Sent from my SCH-I545 using Tapatalk


----------



## bushb2004 (May 6, 2014)

greenephantom said:


> This model is an odd duck to be sure. Mix of B and D equipment. Very likely that the available color combos would have been the same as the later Hornet model: black, red, green, or blue with cream headtube and trim. Basically a budget bike with an upgraded drivetrain.
> Cheers, Geoff





Thanks for the info


----------



## bushb2004 (Mar 21, 2017)

update


----------



## bobcycles (Mar 21, 2017)

hmmmm  pieced together maybe as you have it there...
by 1949 deluxe chain guards were order of the day on the straightbar bikes...
not the feather.
But you never know for certain with Schwinn


----------



## 1817cent (Apr 19, 2017)

I own a black/ivory "cycleplane" (like shown in the comic book.)  The bike has been owned by me for over 20 years and I bought it from a Schwinn shop in Eastern Washington who said they took it in on a trade in the 70's.  My bike has the Phantom rear rack with tail light, locking front springer, S-2's w/o the railroad tracks, original Phantom seat, Phantom chain guard, front drum brake and a chrome delta torpedo headlight.  The serial number on the frame says November of 1949.  I have never found it in a Schwinn catalogue and the closest example I have found was the comic book in Geoff's Schwinn book.  It seems to be a combination of parts.  It is a good riding machine though and I actually finished the STP in 2005 (Seattle to Portland) on the bike.


----------



## Freqman1 (Apr 19, 2017)

1817cent said:


> I own a black/ivory "cycleplane" (like shown in the comic book.)  The bike has been owned by me for over 20 years and I bought it from a Schwinn shop in Eastern Washington who said they took it in on a trade in the 70's.  My bike has the Phantom rear rack with tail light, locking front springer, S-2's w/o the railroad tracks, original Phantom seat, Phantom chain guard, front drum brake and a chrome delta torpedo headlight.  The serial number on the frame says November of 1949.  I have never found it in a Schwinn catalogue and the closest example I have found was the comic book in Geoff's Schwinn book.  It seems to be a combination of parts.  It is a good riding machine though and I actually finished the STP in 2005 (Seattle to Portland) on the bike.

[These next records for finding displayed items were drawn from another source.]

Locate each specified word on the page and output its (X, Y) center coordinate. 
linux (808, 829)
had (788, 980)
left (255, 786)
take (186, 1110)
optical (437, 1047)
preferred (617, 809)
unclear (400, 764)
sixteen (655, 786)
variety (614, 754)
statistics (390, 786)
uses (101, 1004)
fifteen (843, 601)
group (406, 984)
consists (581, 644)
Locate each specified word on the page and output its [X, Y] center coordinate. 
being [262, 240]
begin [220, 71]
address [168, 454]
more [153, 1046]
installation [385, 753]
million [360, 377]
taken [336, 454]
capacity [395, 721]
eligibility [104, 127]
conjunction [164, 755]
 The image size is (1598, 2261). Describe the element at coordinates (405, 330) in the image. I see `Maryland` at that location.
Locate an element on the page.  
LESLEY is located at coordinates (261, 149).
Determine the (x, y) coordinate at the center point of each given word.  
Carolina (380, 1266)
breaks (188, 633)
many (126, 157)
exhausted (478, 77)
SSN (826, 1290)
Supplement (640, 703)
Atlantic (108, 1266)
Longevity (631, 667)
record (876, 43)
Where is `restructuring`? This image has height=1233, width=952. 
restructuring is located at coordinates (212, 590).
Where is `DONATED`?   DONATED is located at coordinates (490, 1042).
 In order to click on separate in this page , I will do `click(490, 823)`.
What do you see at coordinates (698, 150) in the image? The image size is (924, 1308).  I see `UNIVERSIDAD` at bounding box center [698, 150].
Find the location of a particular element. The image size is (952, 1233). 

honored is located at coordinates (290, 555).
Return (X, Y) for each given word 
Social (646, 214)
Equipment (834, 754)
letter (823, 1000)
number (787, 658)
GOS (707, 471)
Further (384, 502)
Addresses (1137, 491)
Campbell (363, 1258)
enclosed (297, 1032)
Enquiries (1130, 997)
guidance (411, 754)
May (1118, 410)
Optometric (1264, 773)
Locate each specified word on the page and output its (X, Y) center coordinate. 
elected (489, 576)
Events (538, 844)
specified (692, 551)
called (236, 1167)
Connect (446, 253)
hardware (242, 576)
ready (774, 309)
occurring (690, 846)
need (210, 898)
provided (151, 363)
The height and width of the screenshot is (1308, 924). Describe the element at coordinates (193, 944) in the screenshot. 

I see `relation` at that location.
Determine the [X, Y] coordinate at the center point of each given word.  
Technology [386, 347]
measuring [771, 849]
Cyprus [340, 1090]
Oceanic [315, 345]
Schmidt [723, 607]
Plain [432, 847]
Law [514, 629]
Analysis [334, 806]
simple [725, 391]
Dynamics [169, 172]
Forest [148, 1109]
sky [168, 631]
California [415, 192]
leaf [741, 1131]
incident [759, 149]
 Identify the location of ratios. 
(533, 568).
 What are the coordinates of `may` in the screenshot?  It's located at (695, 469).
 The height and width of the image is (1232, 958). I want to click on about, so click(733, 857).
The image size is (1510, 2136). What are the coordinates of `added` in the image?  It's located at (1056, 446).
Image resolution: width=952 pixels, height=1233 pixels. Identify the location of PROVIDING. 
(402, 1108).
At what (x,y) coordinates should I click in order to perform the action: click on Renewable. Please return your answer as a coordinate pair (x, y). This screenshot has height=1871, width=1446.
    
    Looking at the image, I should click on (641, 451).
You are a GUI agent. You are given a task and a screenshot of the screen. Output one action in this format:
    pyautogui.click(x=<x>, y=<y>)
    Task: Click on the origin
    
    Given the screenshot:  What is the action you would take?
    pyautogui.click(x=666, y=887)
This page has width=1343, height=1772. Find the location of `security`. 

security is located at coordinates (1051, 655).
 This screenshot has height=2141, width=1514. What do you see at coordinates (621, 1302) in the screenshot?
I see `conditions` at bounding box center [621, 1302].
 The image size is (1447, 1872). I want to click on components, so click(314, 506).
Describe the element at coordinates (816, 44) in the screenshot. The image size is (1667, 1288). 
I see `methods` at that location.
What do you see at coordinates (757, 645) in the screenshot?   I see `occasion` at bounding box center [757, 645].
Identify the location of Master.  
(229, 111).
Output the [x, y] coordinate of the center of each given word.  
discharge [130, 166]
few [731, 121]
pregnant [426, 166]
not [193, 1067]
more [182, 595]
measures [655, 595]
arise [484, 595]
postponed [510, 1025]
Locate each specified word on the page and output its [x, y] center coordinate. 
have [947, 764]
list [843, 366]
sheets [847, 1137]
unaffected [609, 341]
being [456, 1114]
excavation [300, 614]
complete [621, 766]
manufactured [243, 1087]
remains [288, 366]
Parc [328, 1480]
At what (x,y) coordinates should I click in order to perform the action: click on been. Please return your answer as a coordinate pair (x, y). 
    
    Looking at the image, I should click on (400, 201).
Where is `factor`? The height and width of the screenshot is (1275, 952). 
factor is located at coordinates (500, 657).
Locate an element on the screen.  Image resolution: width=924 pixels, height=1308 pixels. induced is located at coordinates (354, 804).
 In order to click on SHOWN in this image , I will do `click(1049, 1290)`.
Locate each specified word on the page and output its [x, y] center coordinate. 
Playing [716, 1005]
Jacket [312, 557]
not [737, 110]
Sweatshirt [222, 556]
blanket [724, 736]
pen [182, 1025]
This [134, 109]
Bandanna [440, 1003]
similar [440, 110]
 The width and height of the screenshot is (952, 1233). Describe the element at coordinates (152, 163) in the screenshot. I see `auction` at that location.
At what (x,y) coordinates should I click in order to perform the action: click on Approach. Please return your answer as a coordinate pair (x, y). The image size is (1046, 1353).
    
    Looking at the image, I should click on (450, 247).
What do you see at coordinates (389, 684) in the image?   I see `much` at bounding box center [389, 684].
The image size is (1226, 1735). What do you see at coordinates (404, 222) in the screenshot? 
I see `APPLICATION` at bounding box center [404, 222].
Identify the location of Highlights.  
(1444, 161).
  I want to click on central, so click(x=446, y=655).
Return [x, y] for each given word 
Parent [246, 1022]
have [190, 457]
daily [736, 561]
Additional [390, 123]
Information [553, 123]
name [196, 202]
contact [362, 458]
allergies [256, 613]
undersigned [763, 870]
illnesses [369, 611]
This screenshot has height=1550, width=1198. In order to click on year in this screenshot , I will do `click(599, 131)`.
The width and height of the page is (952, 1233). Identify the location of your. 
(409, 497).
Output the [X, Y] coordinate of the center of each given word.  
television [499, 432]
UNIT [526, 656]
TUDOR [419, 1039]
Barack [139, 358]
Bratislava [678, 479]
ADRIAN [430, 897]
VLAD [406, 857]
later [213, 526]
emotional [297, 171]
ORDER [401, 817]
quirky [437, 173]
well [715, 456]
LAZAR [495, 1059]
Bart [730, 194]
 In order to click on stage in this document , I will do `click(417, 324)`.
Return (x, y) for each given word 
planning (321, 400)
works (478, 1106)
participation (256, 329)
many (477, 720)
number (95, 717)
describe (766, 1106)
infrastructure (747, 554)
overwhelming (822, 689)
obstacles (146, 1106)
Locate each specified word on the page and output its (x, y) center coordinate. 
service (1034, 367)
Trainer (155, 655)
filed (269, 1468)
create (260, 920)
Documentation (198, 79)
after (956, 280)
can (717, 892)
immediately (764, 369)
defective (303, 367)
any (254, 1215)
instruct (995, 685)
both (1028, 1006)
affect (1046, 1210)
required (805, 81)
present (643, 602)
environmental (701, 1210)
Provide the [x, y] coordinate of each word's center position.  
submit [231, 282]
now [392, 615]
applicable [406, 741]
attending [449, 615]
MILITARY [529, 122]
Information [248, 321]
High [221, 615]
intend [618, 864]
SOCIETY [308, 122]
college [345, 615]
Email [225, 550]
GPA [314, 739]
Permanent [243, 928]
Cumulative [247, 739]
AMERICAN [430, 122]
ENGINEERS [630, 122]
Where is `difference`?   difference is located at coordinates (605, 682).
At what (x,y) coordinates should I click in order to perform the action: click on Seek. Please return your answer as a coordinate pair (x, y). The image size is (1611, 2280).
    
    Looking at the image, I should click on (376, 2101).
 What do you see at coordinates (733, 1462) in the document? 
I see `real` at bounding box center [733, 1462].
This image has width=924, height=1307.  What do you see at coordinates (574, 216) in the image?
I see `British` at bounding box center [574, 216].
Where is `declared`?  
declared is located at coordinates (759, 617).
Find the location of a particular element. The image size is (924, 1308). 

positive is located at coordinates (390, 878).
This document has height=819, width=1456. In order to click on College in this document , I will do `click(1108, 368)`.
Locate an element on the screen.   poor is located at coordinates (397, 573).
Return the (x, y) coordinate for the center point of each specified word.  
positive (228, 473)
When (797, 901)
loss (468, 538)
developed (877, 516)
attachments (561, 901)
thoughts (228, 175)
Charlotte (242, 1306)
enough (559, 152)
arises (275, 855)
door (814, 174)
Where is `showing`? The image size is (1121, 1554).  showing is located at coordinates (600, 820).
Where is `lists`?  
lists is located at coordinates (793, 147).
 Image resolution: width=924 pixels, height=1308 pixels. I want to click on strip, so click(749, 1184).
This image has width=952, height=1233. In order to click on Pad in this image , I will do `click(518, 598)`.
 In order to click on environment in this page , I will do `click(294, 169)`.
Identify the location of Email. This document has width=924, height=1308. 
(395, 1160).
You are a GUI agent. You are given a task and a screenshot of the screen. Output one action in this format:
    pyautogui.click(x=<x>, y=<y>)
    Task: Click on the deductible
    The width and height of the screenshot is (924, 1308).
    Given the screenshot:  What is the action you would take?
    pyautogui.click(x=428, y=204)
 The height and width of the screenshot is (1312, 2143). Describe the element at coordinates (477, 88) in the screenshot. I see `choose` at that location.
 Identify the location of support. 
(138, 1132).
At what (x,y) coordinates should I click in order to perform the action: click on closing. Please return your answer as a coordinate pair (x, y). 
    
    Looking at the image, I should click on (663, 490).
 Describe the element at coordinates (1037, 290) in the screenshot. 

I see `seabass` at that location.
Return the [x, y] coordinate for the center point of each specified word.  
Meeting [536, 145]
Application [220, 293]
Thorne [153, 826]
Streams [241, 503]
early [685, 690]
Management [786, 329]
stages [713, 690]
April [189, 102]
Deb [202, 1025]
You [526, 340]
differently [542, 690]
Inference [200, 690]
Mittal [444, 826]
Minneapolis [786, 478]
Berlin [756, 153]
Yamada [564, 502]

Love to see a pic of the bike. V/r Shawn


----------



## REC (Apr 28, 2017)

1817cent said:


> I own a black/ivory "cycleplane" (like shown in the comic book.)  The bike has been owned by me for over 20 years and I bought it from a Schwinn shop in Eastern Washington who said they took it in on a trade in the 70's.  My bike has the Phantom rear rack with tail light, locking front springer, S-2's w/o the railroad tracks, original Phantom seat, Phantom chain guard, front drum brake and a chrome delta torpedo headlight.  The serial number on the frame says November of 1949.  I have never found it in a Schwinn catalogue and the closest example I have found was the comic book in Geoff's Schwinn book.  It seems to be a combination of parts.  It is a good riding machine though and I actually finished the STP in 2005 (Seattle to Portland) on the bike.




Pictures are worth a couple of hundred word! Post one please!!

REC


----------